_EXERCISE DETAILS:_ Could you copy the lines below exactly, leaving none out?

_EXTRACTED RECORDS:_

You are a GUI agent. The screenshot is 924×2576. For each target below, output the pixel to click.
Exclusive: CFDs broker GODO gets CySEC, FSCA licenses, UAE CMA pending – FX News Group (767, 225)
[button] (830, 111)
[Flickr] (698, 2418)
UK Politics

_TASK SOLUTION:_
You are a GUI agent. The screenshot is 924×2576. For each target below, output the pixel to click.
Exclusive: CFDs broker GODO gets CySEC, FSCA licenses, UAE CMA pending – FX News Group (767, 225)
[button] (830, 111)
[Flickr] (698, 2418)
UK Politics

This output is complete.